▸ **Task details**
Could you find every line in the entries below that holds the word "order" and copy it?

::: Information provided

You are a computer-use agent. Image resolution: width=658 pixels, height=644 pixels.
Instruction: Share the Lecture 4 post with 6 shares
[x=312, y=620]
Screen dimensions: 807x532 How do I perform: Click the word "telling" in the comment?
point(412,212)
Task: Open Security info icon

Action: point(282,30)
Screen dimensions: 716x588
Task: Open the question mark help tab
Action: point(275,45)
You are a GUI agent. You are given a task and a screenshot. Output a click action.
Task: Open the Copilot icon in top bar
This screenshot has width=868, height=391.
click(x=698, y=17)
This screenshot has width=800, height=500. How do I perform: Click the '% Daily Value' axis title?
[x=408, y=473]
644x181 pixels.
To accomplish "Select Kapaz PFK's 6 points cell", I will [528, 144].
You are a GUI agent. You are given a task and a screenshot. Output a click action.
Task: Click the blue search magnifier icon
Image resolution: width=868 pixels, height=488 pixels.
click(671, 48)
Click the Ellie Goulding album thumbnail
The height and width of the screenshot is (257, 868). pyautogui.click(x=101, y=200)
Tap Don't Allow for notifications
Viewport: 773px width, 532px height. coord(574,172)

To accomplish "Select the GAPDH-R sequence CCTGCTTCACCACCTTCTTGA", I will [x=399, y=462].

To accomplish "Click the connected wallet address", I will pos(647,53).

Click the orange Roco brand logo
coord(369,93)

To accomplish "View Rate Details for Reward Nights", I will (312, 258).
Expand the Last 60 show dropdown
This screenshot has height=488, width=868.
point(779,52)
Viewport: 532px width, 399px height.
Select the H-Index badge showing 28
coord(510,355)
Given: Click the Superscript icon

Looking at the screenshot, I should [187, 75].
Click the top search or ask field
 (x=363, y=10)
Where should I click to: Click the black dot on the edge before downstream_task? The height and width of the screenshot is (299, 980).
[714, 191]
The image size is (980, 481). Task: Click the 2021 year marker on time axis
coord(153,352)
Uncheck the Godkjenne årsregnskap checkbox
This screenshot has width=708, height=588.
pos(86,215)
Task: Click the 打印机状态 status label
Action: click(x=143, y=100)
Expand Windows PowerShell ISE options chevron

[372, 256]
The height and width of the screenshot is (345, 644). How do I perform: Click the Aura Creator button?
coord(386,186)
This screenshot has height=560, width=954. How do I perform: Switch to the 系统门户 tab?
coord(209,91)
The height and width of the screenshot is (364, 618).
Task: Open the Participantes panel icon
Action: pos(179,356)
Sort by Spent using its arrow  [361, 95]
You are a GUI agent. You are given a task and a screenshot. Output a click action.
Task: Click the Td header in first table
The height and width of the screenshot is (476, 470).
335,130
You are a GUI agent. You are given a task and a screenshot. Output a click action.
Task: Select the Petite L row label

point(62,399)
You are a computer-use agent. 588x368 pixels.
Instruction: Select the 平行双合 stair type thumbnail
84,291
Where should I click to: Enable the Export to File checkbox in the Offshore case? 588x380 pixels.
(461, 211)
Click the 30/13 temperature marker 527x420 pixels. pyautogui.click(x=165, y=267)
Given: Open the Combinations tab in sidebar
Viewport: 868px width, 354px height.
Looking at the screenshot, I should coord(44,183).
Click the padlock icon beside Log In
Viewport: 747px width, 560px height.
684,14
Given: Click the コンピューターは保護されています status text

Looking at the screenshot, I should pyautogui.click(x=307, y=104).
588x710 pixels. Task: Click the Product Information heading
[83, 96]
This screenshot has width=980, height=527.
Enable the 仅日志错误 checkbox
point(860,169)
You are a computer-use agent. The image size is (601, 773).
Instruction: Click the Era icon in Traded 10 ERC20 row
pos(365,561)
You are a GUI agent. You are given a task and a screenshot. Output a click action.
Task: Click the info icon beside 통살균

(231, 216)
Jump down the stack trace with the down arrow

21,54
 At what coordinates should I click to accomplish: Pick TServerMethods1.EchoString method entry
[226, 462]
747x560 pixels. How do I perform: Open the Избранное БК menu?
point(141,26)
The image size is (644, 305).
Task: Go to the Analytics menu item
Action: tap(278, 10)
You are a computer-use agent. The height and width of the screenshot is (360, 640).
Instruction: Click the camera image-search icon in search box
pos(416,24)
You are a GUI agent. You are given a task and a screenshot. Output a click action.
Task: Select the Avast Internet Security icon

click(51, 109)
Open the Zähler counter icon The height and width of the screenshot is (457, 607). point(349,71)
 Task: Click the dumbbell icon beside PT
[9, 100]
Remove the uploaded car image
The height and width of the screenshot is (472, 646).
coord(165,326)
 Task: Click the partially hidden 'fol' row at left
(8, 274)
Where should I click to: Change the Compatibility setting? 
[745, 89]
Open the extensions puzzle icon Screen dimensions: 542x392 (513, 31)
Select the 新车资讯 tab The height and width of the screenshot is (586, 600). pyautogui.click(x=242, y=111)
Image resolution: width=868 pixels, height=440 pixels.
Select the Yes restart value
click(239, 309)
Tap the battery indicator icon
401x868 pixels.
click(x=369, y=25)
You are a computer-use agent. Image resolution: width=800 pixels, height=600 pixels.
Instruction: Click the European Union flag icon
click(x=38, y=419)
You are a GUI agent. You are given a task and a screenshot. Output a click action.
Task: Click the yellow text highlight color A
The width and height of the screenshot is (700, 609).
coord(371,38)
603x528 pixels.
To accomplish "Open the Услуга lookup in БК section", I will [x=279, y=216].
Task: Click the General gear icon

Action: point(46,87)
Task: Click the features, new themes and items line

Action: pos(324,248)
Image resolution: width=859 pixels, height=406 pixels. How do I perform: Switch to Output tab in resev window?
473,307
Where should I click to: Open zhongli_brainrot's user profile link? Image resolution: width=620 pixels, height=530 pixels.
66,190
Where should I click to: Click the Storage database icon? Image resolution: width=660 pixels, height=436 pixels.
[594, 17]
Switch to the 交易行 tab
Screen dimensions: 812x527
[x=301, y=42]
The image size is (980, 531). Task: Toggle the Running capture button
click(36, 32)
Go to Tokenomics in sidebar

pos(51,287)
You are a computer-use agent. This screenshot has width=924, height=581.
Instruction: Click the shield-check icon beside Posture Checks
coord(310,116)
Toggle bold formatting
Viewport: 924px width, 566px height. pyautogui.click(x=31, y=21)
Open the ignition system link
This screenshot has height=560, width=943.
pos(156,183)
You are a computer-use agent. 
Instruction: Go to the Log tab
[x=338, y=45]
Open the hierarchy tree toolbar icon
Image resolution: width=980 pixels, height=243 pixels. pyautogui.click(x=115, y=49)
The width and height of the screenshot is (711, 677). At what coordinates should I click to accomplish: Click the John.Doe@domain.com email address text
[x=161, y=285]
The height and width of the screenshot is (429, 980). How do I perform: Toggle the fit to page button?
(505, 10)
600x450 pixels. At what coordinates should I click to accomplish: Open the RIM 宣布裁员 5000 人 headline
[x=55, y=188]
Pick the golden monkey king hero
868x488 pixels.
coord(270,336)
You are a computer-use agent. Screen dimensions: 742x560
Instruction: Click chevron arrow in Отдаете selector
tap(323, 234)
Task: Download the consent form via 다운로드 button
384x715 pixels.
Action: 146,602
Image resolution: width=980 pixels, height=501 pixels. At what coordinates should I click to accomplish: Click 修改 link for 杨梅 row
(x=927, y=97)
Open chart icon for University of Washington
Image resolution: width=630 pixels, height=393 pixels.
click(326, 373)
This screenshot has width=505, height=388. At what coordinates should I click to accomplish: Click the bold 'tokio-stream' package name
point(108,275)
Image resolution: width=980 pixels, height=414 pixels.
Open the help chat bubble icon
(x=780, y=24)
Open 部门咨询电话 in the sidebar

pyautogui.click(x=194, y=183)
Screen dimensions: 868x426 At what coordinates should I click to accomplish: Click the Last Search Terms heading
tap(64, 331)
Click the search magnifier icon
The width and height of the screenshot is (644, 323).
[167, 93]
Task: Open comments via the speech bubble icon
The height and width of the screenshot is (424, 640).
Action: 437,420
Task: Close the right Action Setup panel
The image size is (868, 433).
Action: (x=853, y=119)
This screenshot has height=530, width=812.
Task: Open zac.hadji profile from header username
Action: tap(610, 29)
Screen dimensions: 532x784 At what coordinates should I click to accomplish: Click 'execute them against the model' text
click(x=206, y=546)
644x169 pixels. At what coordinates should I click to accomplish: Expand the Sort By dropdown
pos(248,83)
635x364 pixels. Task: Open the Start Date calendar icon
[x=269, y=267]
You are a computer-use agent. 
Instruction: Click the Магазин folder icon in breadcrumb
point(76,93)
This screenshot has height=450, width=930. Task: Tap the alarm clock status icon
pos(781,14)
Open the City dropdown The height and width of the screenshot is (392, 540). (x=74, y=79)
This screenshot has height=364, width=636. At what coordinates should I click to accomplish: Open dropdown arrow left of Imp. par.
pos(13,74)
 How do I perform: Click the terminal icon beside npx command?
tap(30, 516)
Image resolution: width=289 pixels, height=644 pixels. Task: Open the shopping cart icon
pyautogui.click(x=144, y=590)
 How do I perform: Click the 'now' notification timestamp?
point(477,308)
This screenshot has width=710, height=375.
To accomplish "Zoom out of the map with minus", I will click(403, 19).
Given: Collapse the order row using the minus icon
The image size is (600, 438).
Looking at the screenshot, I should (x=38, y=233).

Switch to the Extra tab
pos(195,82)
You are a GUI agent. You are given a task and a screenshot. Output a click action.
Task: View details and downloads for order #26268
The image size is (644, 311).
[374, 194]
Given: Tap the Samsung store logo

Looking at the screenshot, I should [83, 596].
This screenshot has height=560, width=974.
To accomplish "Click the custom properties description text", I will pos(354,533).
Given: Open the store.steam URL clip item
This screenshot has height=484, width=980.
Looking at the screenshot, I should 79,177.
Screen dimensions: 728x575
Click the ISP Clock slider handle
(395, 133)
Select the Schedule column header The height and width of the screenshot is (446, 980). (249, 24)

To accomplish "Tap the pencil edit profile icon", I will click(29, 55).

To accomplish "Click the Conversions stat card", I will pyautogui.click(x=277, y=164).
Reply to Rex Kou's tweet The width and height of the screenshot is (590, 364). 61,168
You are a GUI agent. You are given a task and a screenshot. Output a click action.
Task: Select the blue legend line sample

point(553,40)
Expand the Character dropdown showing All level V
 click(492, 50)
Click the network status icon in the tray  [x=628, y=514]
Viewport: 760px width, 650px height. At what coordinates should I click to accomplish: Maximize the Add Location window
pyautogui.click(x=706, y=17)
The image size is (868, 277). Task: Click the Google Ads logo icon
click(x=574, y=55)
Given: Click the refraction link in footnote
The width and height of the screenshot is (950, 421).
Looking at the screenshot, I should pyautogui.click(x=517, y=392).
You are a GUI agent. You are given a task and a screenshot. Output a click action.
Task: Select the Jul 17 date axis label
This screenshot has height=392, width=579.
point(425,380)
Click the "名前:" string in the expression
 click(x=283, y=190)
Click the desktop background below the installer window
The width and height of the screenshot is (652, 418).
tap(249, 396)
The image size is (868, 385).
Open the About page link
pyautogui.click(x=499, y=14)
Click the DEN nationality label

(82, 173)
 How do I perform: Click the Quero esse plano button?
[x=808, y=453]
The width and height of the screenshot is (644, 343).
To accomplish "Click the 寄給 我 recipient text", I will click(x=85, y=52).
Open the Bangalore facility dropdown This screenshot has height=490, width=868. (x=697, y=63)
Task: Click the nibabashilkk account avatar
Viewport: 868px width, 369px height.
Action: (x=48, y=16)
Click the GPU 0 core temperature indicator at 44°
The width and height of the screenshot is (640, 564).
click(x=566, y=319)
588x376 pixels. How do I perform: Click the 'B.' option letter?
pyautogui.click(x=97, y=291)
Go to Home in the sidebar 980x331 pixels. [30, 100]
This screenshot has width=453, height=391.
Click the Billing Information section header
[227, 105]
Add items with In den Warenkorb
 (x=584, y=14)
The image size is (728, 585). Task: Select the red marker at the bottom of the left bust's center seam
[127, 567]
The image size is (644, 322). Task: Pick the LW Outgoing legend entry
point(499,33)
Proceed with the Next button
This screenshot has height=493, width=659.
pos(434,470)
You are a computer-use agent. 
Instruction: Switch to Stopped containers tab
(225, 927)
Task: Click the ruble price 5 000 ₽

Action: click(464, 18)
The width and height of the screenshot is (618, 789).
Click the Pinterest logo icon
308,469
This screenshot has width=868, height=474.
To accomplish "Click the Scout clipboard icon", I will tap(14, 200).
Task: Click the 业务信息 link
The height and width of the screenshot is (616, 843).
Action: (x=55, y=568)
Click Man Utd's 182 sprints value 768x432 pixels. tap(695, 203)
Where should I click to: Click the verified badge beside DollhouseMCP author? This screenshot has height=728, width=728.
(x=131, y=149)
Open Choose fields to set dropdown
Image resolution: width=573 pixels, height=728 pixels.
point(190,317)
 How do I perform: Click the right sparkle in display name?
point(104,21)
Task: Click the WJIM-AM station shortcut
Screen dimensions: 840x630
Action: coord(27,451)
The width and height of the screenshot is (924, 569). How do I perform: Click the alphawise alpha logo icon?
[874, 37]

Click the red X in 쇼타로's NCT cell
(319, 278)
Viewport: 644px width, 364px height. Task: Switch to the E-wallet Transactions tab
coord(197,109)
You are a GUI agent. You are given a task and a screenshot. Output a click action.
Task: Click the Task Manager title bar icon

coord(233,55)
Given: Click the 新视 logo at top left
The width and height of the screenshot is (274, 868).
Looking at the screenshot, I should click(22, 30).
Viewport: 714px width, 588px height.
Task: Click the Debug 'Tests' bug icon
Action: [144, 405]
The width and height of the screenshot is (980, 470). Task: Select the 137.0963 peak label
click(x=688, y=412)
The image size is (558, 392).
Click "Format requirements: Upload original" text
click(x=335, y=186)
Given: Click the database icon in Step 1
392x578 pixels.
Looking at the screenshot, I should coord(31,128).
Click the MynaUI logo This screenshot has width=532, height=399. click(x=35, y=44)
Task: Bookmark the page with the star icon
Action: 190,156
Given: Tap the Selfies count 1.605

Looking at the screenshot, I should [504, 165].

::::::

▸ **Written response**
Given: Collapse the order row using the minus icon
Task: View details and downloads for order #26268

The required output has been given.